Fletcher also noted that recently Musselman pleaded guilty to two counts of feeding bears. He said she didn't have an attorney at that time, and taking into account her mental state, he may try to get those guilty pleas withdrawn.
Musselman, a former teacher, has no prior criminal history, Fletcher added, but Ellis said he believes she knows right from wrong.
That's evident, Ellis said, because she waited until her husband went out to eat before putting out the food.
While some people continue to question putting Musselman in jail, Ellis said, they've given her several chances to stop feeding animals.
He said he's also concerned something could happen if Musselman continues feeding bears and authorities don't stop her.
"A mother clutching her dead child is going to want to know why," Ellis said. "She's not going to care if she (the woman feeding the bears) is 23 or 83."
One neighbor voiced concerns about safety.
Jen Schreiner, who lives on Mini Ranch Road, in the area where Musselman lives, is concerned about the safety of the children and her four dogs.
"My smallest is my basset hound, but if she gets back in the wooded area and the bears are being fed she is going to get hurt," she said.
About two or three months ago, Schreiner's stepdaughter and her friend saw a bear.
"Her friend who lives down the block, the bear was in her driveway and the girls had to come here because they couldn't go any further," Schreiner said. "There's kids in the neighborhood; it's not safe."
But on Facebook, there was mixed reactions to the arrest.
Corrie Padelford wrote: "This is outrageous... all i can think of is my grandmother and how she loved any animal and would feed anything that she felt needed to eat from people to wild animals.

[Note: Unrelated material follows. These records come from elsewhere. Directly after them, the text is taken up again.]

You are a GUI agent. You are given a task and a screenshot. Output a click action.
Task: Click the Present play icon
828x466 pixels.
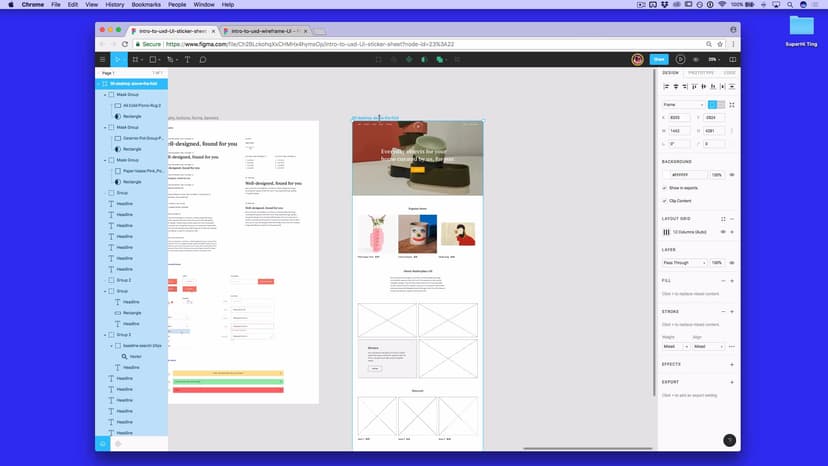coord(681,59)
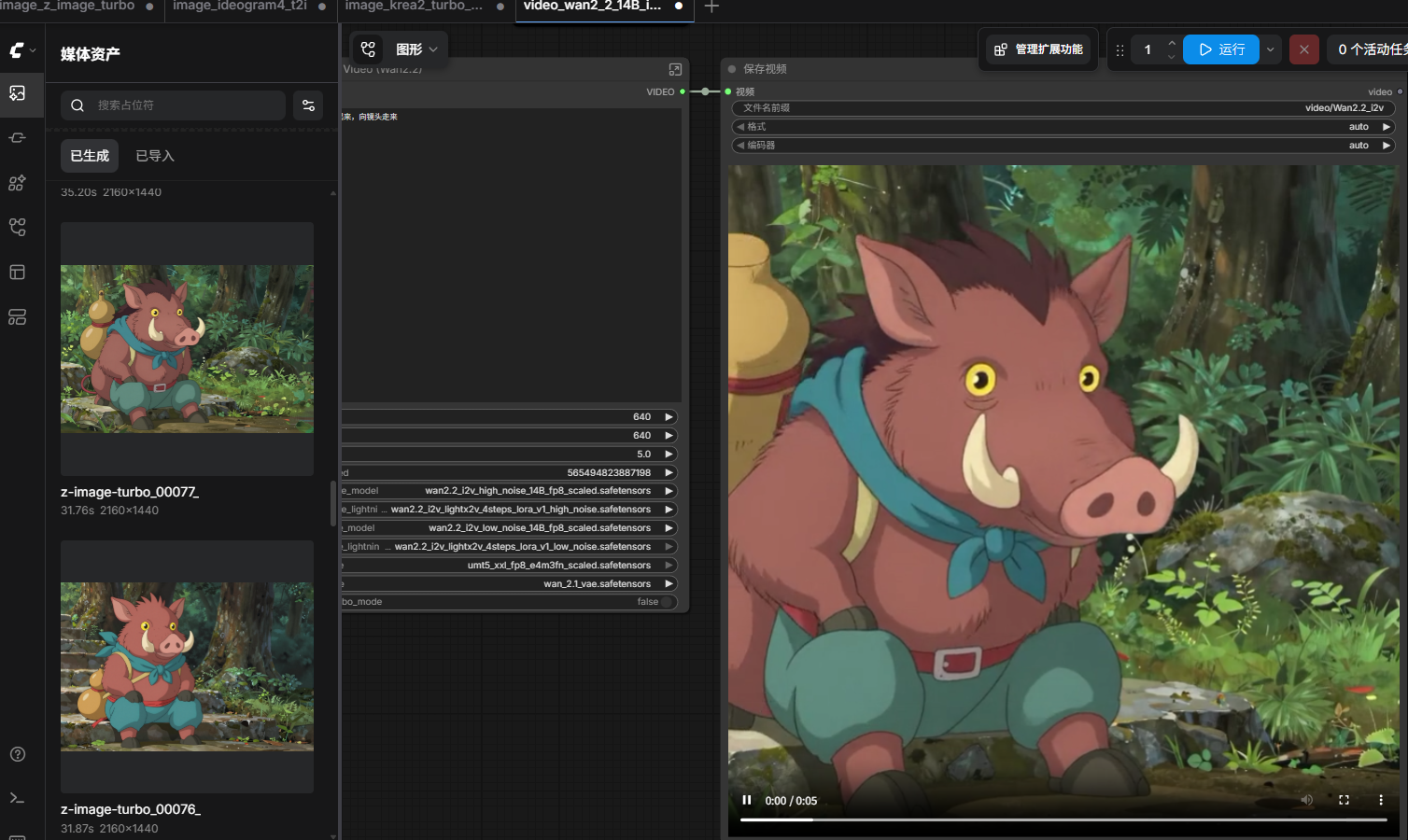The image size is (1408, 840).
Task: Mute the video preview sound
Action: [x=1307, y=800]
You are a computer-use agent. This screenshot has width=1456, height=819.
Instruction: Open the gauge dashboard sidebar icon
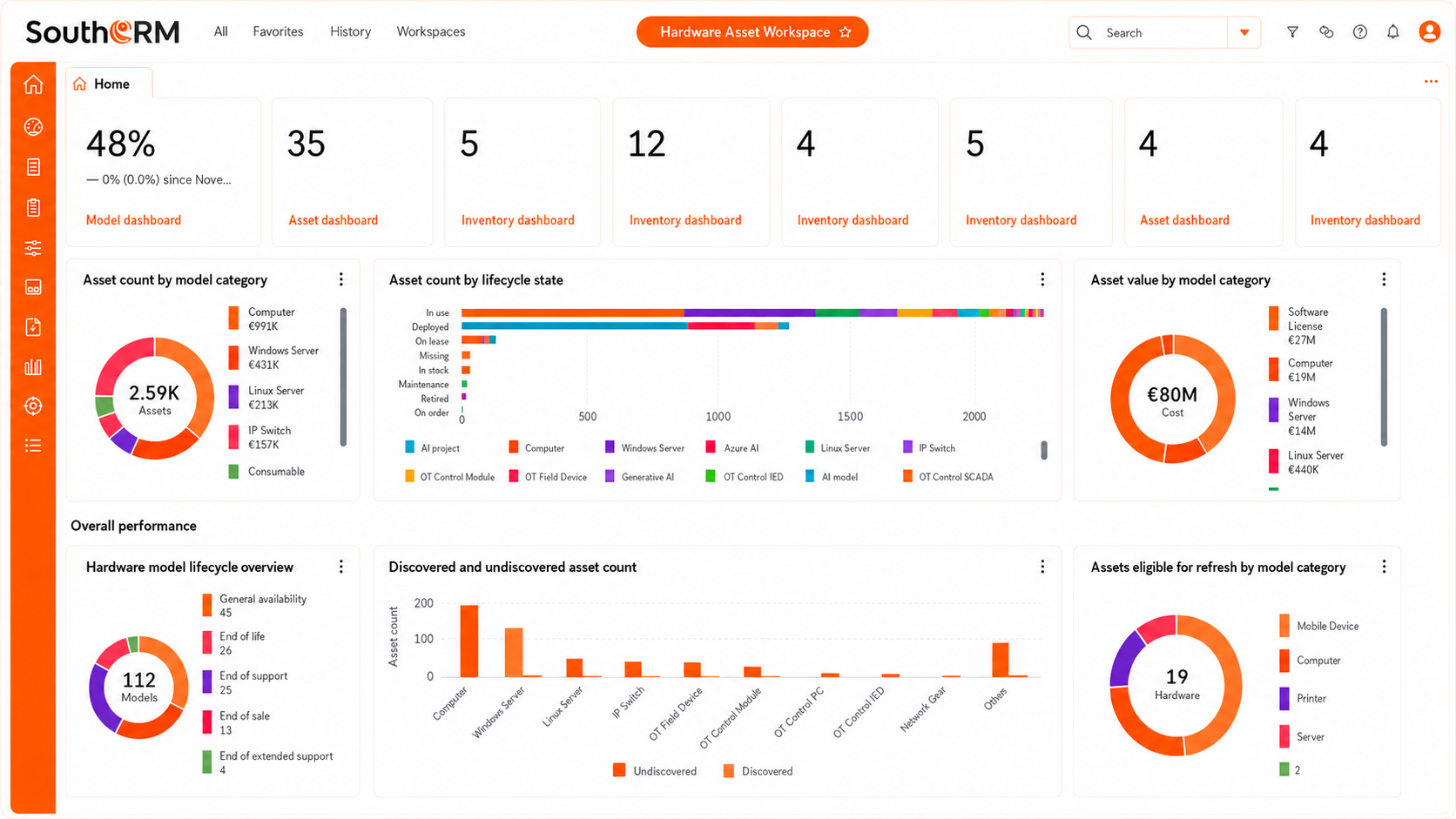pyautogui.click(x=33, y=127)
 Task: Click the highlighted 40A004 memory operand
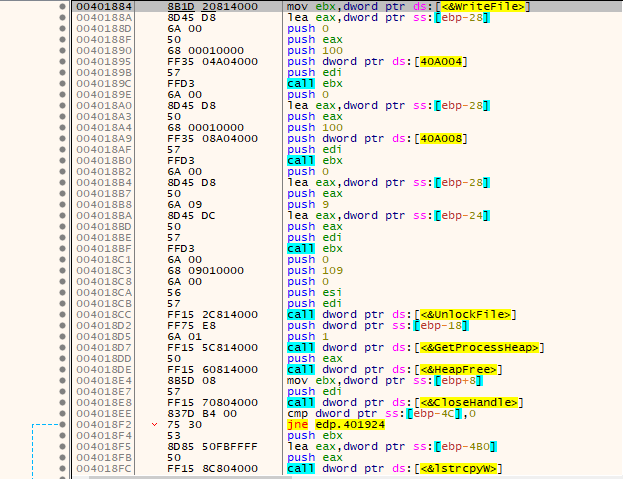pyautogui.click(x=440, y=62)
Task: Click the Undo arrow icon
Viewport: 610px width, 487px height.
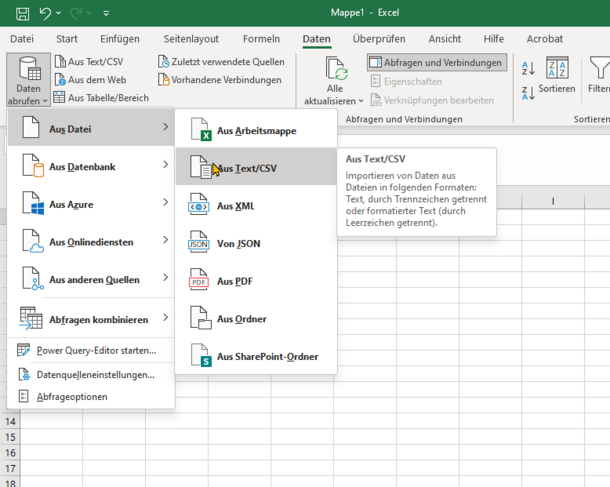Action: pos(46,13)
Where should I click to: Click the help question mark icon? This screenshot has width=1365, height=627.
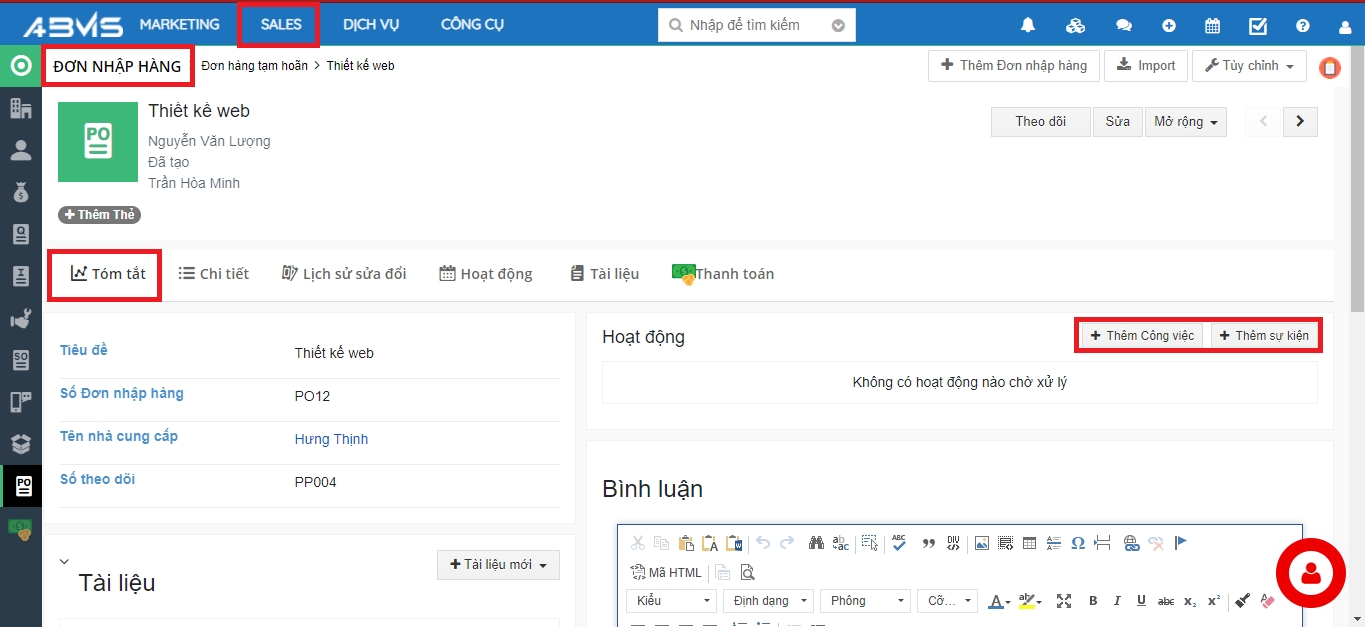1302,26
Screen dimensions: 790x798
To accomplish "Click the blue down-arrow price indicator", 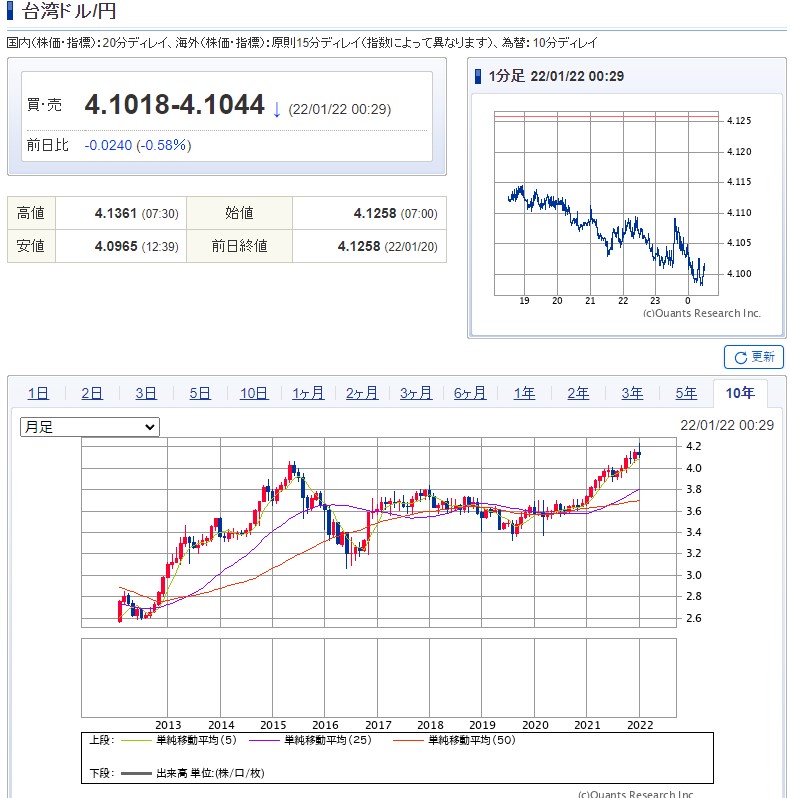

This lady is 81 and deserves to be happy; if feeding birds is illegal we would all be in jail."
But Devon Wilson had a different perspective.
"Come on people they are not arresting her because she fed the birds. She was told by a judge and wildlife officers to quit feeding any wildlife including birds until the bears moved on. One bear had to be put down because of her. She was even named the bear and it was approaching her. Maybe when a bear attacks a young child or something maybe everyone will realize she isn't just feeding her birds. If you want someone to be upset with why is a family member or friend not checking on her and making sure she doesn't feed the birds," he said.